Abstract

Abstract The origin of TCR-αβ+ CD4−CD8− cells is unclear, yet accumulating evidence suggests that they do not represent merely a default pathway of unselected thymocytes. Rather, they arise by active selection as evidenced by their absence in mice lacking expression of class I MHC. TCR-αβ+ CD4−CD8− cells also preferentially accumulate in mice lacking expression of Fas/APO-1/CD95 (lpr) or Fas-ligand (gld), suggesting that this subset might represent a subpopulation destined for apoptosis in normal mice. Findings from mice bearing a self-reactive TCR transgene support this view. In the current study we observe that in normal mice, TCR-αβ+ CD4−CD8− thymocytes contain a high proportion of cells undergoing apoptosis.

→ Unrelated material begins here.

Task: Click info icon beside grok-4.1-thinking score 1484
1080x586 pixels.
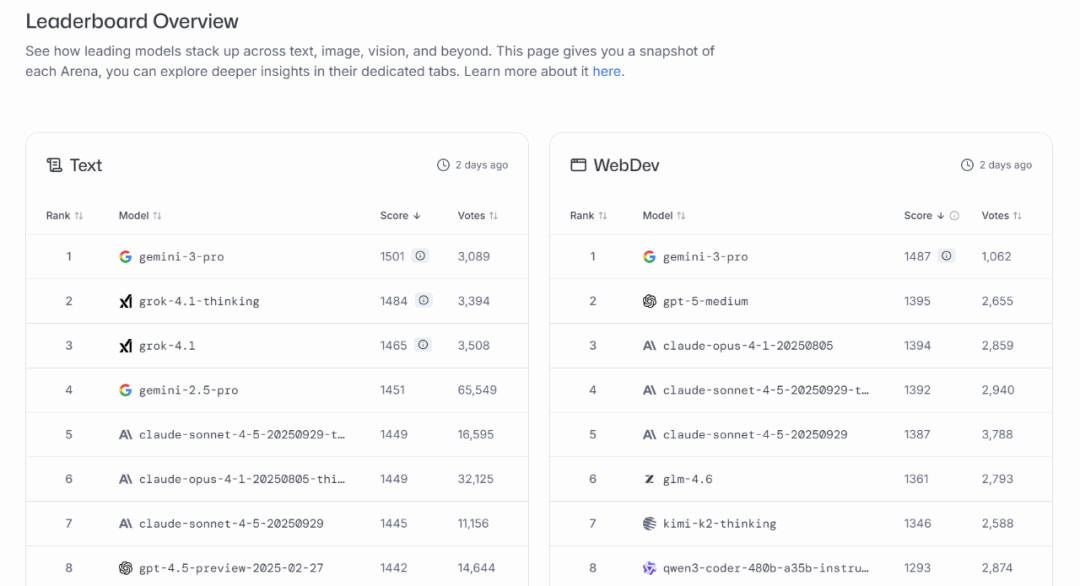Action: pos(423,301)
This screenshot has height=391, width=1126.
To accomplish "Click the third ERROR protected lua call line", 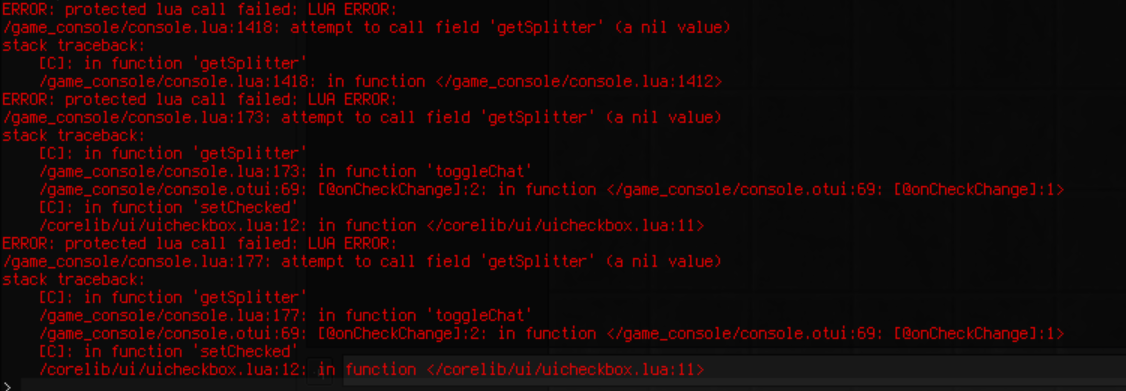I will [200, 243].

The apoptotic subpopulation is further identified by its expression of B220 and IL2Rβ and the absence of surface CD2. The CD4−CD8− B220+ phenotype is also enriched in T cells that recognize endogenous retroviral superantigens, and can be induced in TCR transgenic mice using peptide/MHC complexes that bear high affinity, but not low affinity, for TCR. A model is presented whereby the TCR-αβ+ CD2− CD4−CD8− B220+ phenotype arises from high intensity TCR signals. This model is broadly applicable to developing thymocytes as well as mature peripheral T cells and may represent the phenotype of self-reactive T cells that are increased in certain autoimmune conditions.